Again, 80% of games were already decided in the early opening.
Due to the opening book Alpha unfairly used.
What opening book?

Don't you see that it plays Bg2 and the Advanced French?
Was not its opening algorithm trained on myriads of top human games?

Lyudmil Tsvetkov · Post by **Lyudmil Tsvetkov** » Fri Dec 08, 2017 6:27 pm

Jhoravi wrote:Do you all think that AlphaZero from scratch only knows the rules of chess and nothing more? How about each piece values like 1 for pawn and 3 for knight etc? I would be so amazed if it learned all the pieces values from self play.

Of course it knows about piece values and psqt for each piece and pawns, they just don't state it.
It started from a much higher knowledge base, if you ask me.

One insight I got from browsing the games is that, indeed, they rely a lot on psqt.

Lyudmil Tsvetkov · Post by **Lyudmil Tsvetkov** » Fri Dec 08, 2017 6:32 pm

BeyondCritics wrote:
cdani wrote:
Will be very interesting to know which was the typical deep achieved by AlphaZero. I bet that much less than Stockfish..
You lost that bet
AlphaZero uses MCTS https://en.wikipedia.org/wiki/Monte_Carlo_tree_search. From this source https://www.arxiv-vanity.com/papers/1712.01815v1/:

Instead of an alpha-beta search with domain-specific enhancements, AlphaZero uses a general-purpose Monte-Carlo tree search (MCTS) algorithm. Each search consists of a series of simulated games of self-play that traverse a tree from root to leaf.
...
At the end of the game, the terminal position is scored according to the rules of the game to compute the game outcome -1 for a loss, 0 for a draw, and +1 for a win.

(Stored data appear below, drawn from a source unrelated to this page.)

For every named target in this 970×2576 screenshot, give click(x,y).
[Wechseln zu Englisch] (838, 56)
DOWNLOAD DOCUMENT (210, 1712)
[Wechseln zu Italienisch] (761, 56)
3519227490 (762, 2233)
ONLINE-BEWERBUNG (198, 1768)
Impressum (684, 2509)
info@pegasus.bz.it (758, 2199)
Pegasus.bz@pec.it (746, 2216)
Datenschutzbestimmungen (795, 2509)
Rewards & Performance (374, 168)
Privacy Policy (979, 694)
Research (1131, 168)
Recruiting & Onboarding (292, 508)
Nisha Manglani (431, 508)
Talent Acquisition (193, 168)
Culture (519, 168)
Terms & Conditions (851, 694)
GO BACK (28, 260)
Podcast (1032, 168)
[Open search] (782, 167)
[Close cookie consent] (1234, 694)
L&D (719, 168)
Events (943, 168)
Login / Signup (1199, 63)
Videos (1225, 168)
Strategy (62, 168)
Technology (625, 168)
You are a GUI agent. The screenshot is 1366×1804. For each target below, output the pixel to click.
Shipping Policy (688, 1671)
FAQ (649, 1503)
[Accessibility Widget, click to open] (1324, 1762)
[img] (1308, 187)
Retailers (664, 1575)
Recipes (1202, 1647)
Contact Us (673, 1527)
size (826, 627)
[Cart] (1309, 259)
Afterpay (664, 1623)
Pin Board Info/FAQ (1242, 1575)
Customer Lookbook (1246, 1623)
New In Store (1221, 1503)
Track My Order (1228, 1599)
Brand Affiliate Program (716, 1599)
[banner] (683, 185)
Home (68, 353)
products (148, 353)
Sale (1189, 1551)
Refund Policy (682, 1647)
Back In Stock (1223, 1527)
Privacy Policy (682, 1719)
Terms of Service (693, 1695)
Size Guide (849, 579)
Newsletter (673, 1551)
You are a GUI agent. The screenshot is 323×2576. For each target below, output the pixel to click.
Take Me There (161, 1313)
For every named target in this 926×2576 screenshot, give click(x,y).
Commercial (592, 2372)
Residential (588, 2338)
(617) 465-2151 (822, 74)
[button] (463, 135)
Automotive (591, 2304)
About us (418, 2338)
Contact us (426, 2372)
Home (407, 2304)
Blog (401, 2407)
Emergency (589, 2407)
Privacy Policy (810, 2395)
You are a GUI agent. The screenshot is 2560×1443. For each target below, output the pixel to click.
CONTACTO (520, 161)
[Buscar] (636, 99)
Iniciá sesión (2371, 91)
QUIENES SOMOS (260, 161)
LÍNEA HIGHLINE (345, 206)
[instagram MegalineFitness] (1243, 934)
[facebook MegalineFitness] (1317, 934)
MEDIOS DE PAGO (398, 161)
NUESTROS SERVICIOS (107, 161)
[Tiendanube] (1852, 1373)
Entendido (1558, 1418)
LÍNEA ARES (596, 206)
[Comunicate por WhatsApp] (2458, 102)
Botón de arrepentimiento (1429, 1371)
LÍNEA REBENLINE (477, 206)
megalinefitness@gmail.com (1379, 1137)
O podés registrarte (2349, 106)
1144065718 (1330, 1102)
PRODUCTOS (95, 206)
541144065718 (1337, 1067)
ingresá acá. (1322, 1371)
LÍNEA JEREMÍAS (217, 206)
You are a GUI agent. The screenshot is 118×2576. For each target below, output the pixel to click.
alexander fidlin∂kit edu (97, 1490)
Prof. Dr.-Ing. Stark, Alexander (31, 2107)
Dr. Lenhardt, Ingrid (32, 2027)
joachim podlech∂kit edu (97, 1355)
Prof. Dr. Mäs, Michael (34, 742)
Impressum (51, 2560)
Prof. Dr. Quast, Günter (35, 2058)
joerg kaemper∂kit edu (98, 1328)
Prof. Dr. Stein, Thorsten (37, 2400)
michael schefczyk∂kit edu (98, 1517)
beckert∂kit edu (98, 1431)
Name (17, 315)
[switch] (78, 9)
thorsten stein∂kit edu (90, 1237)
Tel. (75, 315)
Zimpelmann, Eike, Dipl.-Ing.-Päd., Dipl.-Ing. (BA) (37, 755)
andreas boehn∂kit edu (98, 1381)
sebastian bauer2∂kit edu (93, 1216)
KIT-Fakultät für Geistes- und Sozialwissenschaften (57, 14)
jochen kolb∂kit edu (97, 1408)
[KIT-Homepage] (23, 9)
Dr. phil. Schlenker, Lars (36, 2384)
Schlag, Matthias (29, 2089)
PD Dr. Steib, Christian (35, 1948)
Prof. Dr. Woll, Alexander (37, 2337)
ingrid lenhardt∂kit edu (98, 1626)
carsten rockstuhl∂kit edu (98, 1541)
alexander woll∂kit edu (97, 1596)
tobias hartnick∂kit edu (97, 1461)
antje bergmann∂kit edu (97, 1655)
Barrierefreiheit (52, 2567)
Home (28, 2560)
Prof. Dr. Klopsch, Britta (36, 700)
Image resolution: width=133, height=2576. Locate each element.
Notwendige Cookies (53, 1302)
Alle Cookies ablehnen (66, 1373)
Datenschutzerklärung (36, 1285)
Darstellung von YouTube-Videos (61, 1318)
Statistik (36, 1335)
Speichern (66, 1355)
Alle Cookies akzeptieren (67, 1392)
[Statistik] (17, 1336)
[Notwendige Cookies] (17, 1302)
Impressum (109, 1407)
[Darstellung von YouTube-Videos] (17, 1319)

This is done for training, not for play, so it is not actually a search, but a tuning method.
Why everyone confuses tuning with search?
They are still doing alpha-beta.

Lyudmil Tsvetkov · Post by **Lyudmil Tsvetkov** » Fri Dec 08, 2017 6:41 pm

lkaufman wrote:
Lyudmil Tsvetkov wrote:In the 10-games sample, which is freely accessible, I see the following:

Game 1 and 2 feature this position:
[d]r1bqk2r/ppp2ppp/2p2n2/2b1p3/4P3/3P1N2/PPP2PPP/RNBQK2R w KQkq - 0 6

SF has traded bishop for knight and on move 6, already has worse position.

Game 3:

[d]rn1qkb1r/p2p1ppp/bp2pn2/2pP4/2P5/5NP1/PPQ1PP1P/RNB1KB1R b KQkq - 0 6

On move 6, SF already is much worse, if not lost at all.

Game 4:

[d]rnbqkb1r/pppn1ppp/4p3/3pP3/3P1P2/2N5/PPP3PP/R1BQKBNR b KQkq f3 0 5

On move 5, SF is already considerably worse.

Games 5 and 6:

[d]rn1q1rk1/pbppbppp/1p2pn2/3P4/2P5/5NP1/PP2PPBP/RNBQ1RK1 b - - 0 7

On move 7, SF is much much worse.

Game 9:

[d]rnbqkb1r/pppn1ppp/4p3/3pP3/3P1P2/2N5/PPP3PP/R1BQKBNR b KQkq f3 0 5

On move 5, SF is considerably worse.

Game 10: repetition of games 5 and 6

So, actually, only games 7 and 8 featured more balanced opening, all the rest was decided very early into the opening, with Alpha having trained the opening on human games. SF, on the other hand, does not rely on human opening knowledge, which is much superior.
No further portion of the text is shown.